5. Gaussian Mixture Models
This is a notebook showing how to use Scikit’s Gaussian Mixture Model (GMM).
5.1. Motivation, A Simple Example
Oftentimes, you see observations and you want to understand the distributions from which they came. Let’s make it simple and say you observe the lengths of left arms. Now, these lengths may come from a child (age < 18) or an adult (age >= 18); however, you do not know that there are indeed two populations (children and adults). If you perform a density plot the lengths, you will most likely observe a multi-modal distribution (one for the children and the other for the adults). If you simply assume a single gaussian distribution, you would be wrong. GMMs assume that the distribution you are seeing actually comes from multiple underlying guassian distributions that are “mixing” to produce what you see.
5.2. The Data, Arm Lengths
Let’s start out by looking at the data.
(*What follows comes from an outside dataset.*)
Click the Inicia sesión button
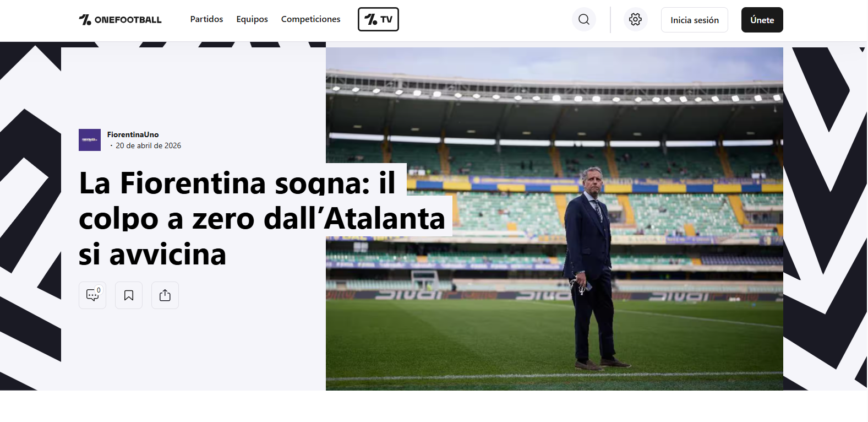 pyautogui.click(x=695, y=20)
First, these are real data from children and adults at One-Off Coder. Second, although we know that the data comes from two different population, we are going to pretend as if we only observe the arm lengths.
[1]:
import numpy as np
import pandas as pd
# these are the arm lengths
# a is for adult
# c is child
a_lengths = np.array([24, 23.5, 25.5, 22.0, 25.5, 25.5, 24.0, 28.0, 24.5])
c_lengths = np.array([24.0, 23.0, 21.0, 15.5, 17.5, 17.5, 19.0, 17.0, 17.0, 27.0])
# these are the corresponding labels
# children are marked as 0
# adults are marked as 1
a_labels = np.ones(a_lengths.shape[0], dtype=int)
c_labels = np.zeros(c_lengths.shape[0], dtype=int)
# these are the natural corresponding labels
a_nlabels = ['adult' for _ in range(a_lengths.shape[0])]
c_nlabels = ['child' for _ in range(c_lengths.shape[0])]
# we build a pandas dataframe from the data
lengths = np.concatenate([c_lengths, a_lengths])
labels = np.concatenate([c_labels, a_labels])
nlabels = np.concatenate([c_nlabels, a_nlabels])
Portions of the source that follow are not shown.